On a Friday morning hike, Della demanded to know where the dinosaur tracks were.


A seesaw hidden in the woods and a pretty fast merry-go-road at Lake Pinneo later that afternoon enabled the D-Kids to burn off some energy.  Magda and Joe subscribe to what I call the shark school of parenting: keep them moving at all times.


Dagny's fashion sense definitely doesn't include camouflage.  


Desi, like Thom, can nap anywhere.  


It turned out the still sodden piñata lacked a plug so it remained forever-unfilled with candy. That absence didn't diminish the D-Girls's bloodlust.  Joe, Magda and I got several whacks in as well. Newspapers inside were dated 1987, a year after Magda was born which raises the question: why didn't I give it to her or Zoltan when they were young children? Because it was a crucial element of my apartment's decor which Audrey once accurately described as "late-college."  The de-accessioning era continues, here literally in full swing!


Thom presented the kids their new outfits afterward.  Too bad Dagny didn't embrace the Parisian look. It really suits her.

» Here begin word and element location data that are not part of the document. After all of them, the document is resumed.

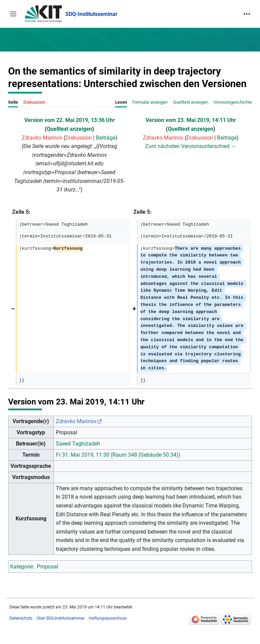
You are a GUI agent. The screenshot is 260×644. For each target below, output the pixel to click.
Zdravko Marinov (76, 421)
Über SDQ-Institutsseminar (61, 618)
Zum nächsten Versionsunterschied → (191, 146)
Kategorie (21, 566)
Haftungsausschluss (108, 618)
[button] (13, 14)
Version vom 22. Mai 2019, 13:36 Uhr (69, 120)
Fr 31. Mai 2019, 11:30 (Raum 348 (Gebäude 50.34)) (118, 455)
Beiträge (106, 138)
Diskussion (79, 138)
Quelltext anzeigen (69, 129)
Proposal (47, 566)
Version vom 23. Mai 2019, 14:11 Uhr (191, 120)
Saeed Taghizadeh (78, 443)
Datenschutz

I brought the D-Girls personalized key chains in Williamsburg when my friends from Colorado visited the week before. They include tiny states of Vermont (Massachusetts was out of stock) and peace signs as well as unicorns, the first letters of their names, lips and an eye.


All the D-Kids got a ride in Delia.  Dagny and Della quickly mastered turning up the music volume to accelerate the car, and Desi looked truly awestruck when Thom put the top up. Just call us the fun uncles.


I had to fend off an attack from a piñata basher before our departure Saturday morning. Fortunately, the inflatable Pittsburgh Pirates bat couldn't do much damage.  Wherever did I pick that up?  From the secret drawer, of course!  Soon to become the portable secret drawer since it's unlikely the D-Kids will ever visit 47 Pianos.


On our way back to New York, we stopped for a terrific seafood lunch in Niantic with Randy.  


What an enjoyable four days!  Thanks again, Magda & Joe.